El país de los niños perdidos

Fotograma de 'Verdades verdaderas, la vida de Estela'.
Fotograma de 'Verdades verdaderas, la vida de Estela'.

Poco más de un año después del golpe militar de marzo de 1976 en Argentina, el movimiento de las Madres de la plaza de Mayo comenzó a articular su pacífica estrategia de resistencia, orientada a concienciar al mundo entero sobre la desaparición planificada de los opositores a la dictadura. El grupo no tardó en generar algo que era mucho más que una nota a pie de página: las llamadas Abuelas de la plaza de Mayo se integraron para denunciar otra escala del horror, la apropiación y disolución de la identidad, por parte de las fuerzas represoras, de muchos hijos de desaparecidos, extirpados por la fuerza de su entorno familiar. Primer largometraje del joven director Nicolás Gil Lavedra, que aún no ha alcanzado la treintena, Verdades verdaderas, la vida de Estela ahonda en esa parcela de la infamia adoptando los registros de un biopic de Estela de Carlotto, presidenta de la Asociación de Abuelas de la plaza de Mayo, madre de la desaparecida Laura Estela Carlotto y abuela de un niño que nació durante la detención de su hija y que, a fecha de hoy, permanece desaparecido.

Gil Lavedra, hijo del exministro de Justicia argentino Ricardo Gil Lavedra, toma en Verdades verdaderas la decisión de no plantearse nuevas formas para un cine político y apuesta por abordar su relato como crónica de una toma de conciencia que tiene que ver antes con lo puramente humano que con lo ideológico.
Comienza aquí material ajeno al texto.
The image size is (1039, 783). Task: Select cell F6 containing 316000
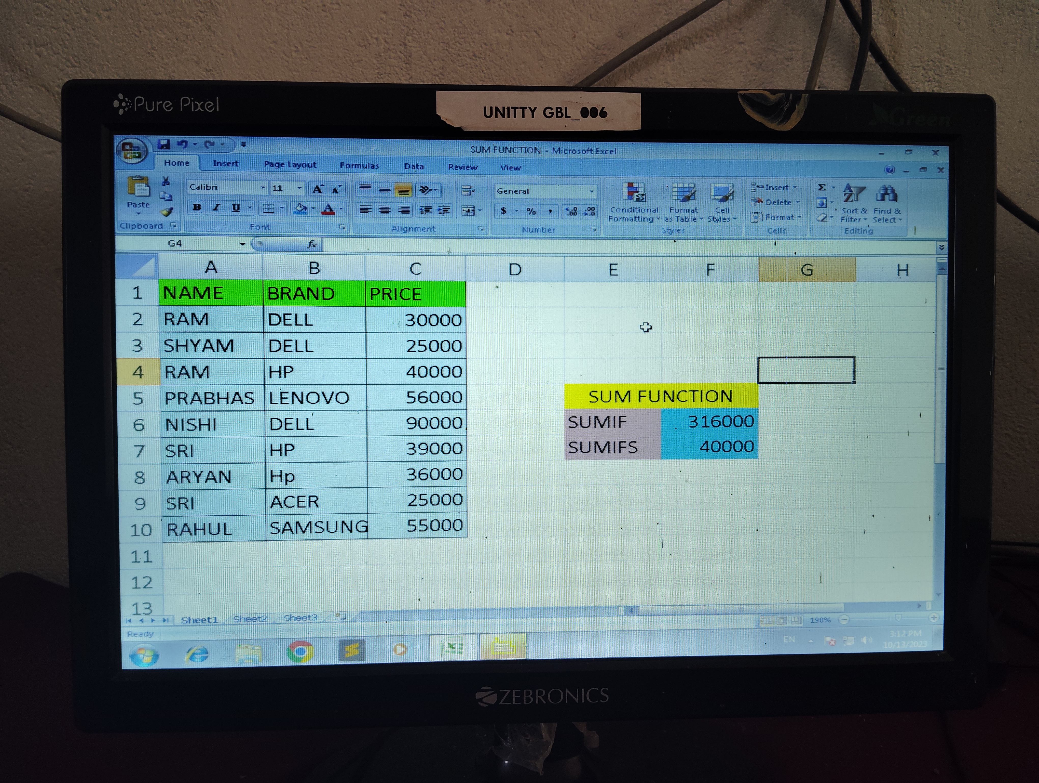click(709, 422)
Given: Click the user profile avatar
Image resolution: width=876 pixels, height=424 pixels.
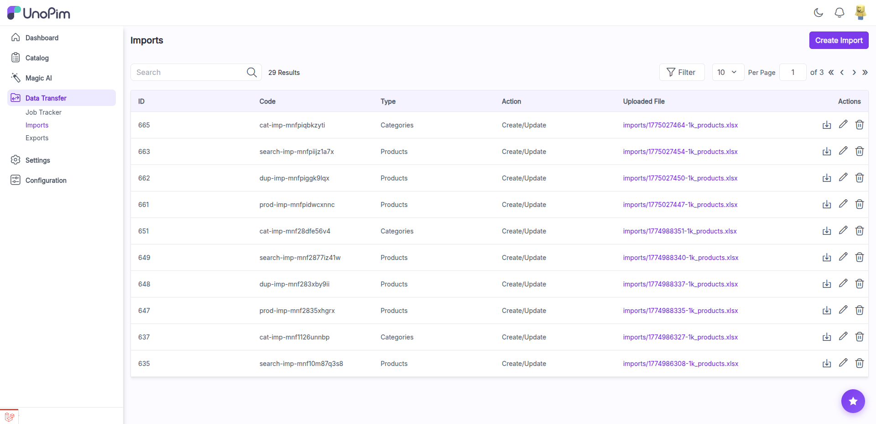Looking at the screenshot, I should click(x=860, y=13).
Sorprenden en el conjunto algunas ingenuidades, unidas a arcaísmos de lenguaje tan evidentes como el uso del flou —un flou, por otro lado, rematadamente kitsch— en los sucesivos flashbacks que van puntuando la trama. La actriz Susú Pecoraro asume su papel como un regalo a manejar sin estridencias, pero la convencional apuesta estilística de Gil Lavedra no parece estar demasiado por la labor de dialogar y amplificar su registro interpretativo. La película cumple con su propósito didáctico, aprovecha en su primer tramo las posibilidades dramáticas del choque generacional e ideológico en el seno de una misma familia y carga de fuerza narrativa alguna de sus imágenes —la habitación en penumbra con los ficheros de los niños desaparecidos—, pero es inevitable quedarse con la impresión de que el personaje hubiese merecido una mejor película.